Mole 鼴 : a hidden favourite Mac app
Posted in daily
I discovered Mole in while catching up on my RSS feeds over breakfast, and it immediately earned a place in my menu bar. (I'm picky about what apps can claim a spot in my menubar, but that's a story for another post).
Coincidentally, that same morning, someone asked me for a recommendation for a macOS cleanup utility. Mole turned out to be the perfect test case. It quickly identified applications that could be removed, together with their leftover files, and grouped caches and other reclaimable data by how safe they were to delete.

Mole covers a surprisingly broad range of system maintenance tasks: cleanup, software management, optimisation, analysis and system monitoring.
Five tools, one native Mac app
Clean, Software, Optimize, Analyze, and Status, plus a menu bar HUD, privacy alerts, a battery charge limit, fan control, Keep Screen On, and Clean Screen, all in one app.
What won me over is the menu bar HUD, which provides an at-a-glance overview of what’s happening on your Mac, alongside uptime, macOS version and other useful system information. The entire app feels carefully designed, with thoughtful layouts, subtle interactions and consistent typography.

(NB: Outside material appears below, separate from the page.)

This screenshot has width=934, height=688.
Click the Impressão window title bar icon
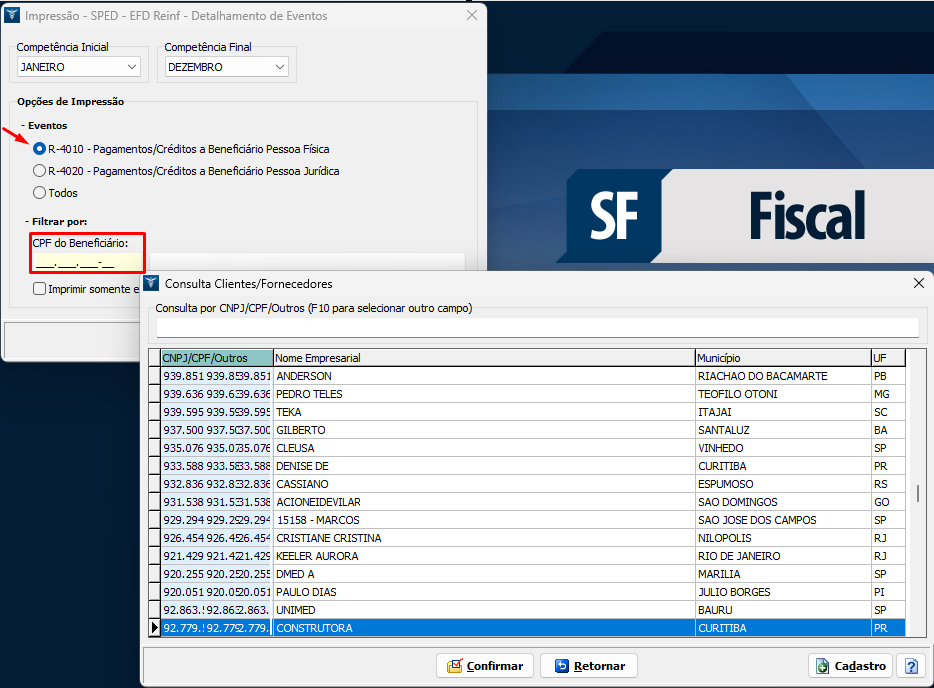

Quiet sounds like a mood, but for a tool it is a set of hard rules. Mole never flashes. A panel is either fully rendered or hidden, so there is no half-drawn card, no spinner sitting where a result will land, no white flash when an operation starts or ends. A scan finishes before the screen it produces appears, which means you never watch a surface assemble itself piece by piece. Waiting looks like one calm animation, not a loading bar.
Check mole.fit for screenshots and learn about the design process and the story of Mole.
Constant updates
Mole has been receiving frequent updates since I installed it. For example, you can now right-click its menu bar icon for quick access to the most common tools.
I don’t use the optimisation or analysis tools very often, but “Keep Screen On” and “Clean Screen” have become handy shortcuts. A “Clean Keyboard” mode would be a welcome addition during the current heatwave, but until then, I'll still rely on CleanMyKeyboard.
The latest version can even offer to remove leftover files automatically when you uninstall an application. A clever feature, but make sure you understand what it will delete as it can pop-up when updating an app.
Mole has quietly become one of those utilities I no longer think about because it’s simply always there. It’s beautifully designed, sensibly priced, and genuinely useful.
You can try every paid tool twice for free, and the app is a one-time purchase with lifetime updates for USD 19 (for 2 activations).